»»

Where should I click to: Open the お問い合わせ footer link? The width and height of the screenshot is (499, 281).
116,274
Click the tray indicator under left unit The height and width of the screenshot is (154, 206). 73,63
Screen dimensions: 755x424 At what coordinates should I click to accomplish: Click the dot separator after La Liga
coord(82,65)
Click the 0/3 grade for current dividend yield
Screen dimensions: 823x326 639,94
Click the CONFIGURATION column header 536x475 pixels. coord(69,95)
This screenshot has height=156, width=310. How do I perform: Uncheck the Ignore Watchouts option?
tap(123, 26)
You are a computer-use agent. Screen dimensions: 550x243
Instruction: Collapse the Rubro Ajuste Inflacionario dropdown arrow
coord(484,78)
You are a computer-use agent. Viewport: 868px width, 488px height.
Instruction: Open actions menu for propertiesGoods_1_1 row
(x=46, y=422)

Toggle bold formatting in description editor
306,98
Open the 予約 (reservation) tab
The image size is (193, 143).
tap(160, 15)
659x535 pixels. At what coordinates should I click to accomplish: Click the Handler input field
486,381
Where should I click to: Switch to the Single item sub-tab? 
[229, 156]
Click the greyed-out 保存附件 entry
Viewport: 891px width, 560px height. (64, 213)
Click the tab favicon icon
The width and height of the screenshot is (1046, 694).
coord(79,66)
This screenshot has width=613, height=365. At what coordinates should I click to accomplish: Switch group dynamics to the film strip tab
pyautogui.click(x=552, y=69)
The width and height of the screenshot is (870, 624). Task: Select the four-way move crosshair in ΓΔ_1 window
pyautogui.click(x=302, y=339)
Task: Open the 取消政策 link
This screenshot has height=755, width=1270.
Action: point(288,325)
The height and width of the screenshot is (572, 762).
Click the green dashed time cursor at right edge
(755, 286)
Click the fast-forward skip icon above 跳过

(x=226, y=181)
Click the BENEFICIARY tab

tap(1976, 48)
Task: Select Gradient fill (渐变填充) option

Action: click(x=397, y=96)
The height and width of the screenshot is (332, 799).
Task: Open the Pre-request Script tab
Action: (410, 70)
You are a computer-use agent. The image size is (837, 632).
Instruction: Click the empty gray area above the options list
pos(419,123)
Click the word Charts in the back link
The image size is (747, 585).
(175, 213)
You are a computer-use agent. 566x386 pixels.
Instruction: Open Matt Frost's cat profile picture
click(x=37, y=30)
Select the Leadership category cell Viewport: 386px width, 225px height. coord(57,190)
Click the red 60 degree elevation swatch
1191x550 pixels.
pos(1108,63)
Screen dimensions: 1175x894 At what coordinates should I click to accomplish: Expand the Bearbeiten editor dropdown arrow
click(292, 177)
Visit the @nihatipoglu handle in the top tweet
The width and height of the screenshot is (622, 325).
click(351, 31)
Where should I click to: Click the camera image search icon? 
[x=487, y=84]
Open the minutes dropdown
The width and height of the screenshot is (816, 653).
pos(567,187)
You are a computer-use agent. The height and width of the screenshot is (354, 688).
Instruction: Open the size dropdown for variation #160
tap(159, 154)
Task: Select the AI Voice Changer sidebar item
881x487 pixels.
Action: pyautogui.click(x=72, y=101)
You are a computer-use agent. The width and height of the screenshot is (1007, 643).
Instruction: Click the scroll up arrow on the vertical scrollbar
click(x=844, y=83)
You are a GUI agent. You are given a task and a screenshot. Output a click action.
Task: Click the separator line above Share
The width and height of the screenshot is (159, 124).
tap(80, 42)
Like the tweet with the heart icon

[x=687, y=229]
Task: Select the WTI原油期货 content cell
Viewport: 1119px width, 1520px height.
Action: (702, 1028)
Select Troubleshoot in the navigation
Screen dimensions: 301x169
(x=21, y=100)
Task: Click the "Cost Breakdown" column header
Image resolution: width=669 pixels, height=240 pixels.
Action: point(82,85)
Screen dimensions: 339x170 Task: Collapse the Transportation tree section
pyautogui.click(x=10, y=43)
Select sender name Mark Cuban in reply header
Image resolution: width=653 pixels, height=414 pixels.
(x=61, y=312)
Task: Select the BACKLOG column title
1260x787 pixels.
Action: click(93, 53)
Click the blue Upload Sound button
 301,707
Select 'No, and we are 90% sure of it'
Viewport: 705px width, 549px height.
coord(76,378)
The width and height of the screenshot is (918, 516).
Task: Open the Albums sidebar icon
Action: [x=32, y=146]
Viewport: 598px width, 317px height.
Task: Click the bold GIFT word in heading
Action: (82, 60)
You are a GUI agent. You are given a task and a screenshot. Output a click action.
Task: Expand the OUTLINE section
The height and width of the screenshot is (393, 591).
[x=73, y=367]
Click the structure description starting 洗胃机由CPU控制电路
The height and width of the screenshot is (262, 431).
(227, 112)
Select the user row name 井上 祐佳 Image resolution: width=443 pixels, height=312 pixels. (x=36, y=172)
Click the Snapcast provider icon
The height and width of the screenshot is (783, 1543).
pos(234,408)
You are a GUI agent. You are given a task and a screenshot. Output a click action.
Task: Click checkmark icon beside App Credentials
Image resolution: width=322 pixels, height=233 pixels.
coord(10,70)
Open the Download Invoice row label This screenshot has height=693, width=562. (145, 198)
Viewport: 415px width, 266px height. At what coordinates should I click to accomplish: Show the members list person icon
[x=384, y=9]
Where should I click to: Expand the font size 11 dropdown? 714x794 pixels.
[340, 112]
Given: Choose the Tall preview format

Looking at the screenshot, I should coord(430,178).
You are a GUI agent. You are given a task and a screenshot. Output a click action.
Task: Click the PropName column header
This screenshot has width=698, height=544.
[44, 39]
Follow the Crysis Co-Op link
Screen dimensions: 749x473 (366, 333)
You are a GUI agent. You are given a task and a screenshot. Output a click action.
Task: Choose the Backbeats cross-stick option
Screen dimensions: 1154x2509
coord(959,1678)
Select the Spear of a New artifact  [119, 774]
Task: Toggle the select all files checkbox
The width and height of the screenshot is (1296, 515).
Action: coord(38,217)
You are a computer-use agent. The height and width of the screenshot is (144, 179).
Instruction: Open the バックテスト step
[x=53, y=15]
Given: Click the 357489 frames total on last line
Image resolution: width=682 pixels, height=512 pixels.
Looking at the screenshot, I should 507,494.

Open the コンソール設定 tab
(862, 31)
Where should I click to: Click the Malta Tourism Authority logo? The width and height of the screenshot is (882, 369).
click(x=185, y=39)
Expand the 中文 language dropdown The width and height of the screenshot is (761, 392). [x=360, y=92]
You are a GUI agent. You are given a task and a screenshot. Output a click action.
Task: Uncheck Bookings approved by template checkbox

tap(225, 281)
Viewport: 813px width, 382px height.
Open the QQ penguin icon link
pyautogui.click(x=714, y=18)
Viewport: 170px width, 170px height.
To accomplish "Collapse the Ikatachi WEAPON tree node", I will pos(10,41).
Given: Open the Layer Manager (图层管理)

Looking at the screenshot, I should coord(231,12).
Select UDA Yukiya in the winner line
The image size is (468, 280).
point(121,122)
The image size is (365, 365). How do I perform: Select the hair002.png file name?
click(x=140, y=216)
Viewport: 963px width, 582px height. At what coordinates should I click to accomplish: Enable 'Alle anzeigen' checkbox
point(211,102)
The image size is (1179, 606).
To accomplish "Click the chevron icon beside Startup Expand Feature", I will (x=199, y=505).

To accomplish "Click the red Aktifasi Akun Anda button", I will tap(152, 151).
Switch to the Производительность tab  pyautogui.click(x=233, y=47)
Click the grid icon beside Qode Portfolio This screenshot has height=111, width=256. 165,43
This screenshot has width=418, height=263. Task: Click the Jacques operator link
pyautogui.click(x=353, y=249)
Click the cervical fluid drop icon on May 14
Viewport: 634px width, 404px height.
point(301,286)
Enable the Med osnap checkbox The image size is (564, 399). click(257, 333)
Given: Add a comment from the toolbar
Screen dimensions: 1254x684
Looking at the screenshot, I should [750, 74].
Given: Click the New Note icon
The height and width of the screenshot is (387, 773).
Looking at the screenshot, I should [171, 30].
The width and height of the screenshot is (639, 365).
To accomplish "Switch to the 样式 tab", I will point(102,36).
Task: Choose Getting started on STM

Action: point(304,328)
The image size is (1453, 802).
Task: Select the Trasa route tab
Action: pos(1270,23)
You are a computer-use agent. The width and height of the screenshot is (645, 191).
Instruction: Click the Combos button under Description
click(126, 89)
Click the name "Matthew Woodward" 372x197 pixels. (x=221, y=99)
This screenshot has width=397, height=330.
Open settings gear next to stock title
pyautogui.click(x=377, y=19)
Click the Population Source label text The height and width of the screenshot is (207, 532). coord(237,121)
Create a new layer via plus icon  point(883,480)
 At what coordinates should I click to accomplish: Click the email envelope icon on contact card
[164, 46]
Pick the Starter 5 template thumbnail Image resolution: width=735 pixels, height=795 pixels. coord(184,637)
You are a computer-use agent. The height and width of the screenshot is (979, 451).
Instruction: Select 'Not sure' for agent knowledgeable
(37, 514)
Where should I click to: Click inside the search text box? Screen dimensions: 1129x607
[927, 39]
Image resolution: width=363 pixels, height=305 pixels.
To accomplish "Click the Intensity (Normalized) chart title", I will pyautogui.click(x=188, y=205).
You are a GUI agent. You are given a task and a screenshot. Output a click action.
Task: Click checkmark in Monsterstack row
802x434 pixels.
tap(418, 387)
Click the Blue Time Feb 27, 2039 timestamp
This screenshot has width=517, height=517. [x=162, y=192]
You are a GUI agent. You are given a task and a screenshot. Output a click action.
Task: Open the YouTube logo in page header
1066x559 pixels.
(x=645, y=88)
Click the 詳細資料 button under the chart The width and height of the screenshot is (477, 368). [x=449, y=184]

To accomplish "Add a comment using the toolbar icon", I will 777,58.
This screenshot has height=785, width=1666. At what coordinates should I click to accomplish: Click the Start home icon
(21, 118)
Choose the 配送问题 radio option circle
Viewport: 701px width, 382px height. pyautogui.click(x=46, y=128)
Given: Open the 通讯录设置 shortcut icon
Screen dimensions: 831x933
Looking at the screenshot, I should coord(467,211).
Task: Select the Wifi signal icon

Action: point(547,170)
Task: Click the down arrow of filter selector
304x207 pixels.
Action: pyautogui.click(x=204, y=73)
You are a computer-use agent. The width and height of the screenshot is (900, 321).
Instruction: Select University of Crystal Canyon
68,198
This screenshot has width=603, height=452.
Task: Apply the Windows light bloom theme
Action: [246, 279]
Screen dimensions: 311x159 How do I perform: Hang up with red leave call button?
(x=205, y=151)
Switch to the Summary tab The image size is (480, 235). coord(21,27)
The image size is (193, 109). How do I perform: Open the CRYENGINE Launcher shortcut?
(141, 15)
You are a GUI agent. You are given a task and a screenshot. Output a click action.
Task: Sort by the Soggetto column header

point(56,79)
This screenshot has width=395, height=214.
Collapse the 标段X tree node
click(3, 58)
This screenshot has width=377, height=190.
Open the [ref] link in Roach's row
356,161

««

WHAT THE EXERCISE ASKS
Transcribe the material exactly, stopping after the "Click the CONFIGURATION" line.

ANSWER SPACE
Where should I click to: Open the お問い合わせ footer link? The width and height of the screenshot is (499, 281).
116,274
Click the tray indicator under left unit The height and width of the screenshot is (154, 206). 73,63
Screen dimensions: 755x424 At what coordinates should I click to accomplish: Click the dot separator after La Liga
coord(82,65)
Click the 0/3 grade for current dividend yield
Screen dimensions: 823x326 639,94
Click the CONFIGURATION column header 536x475 pixels. coord(69,95)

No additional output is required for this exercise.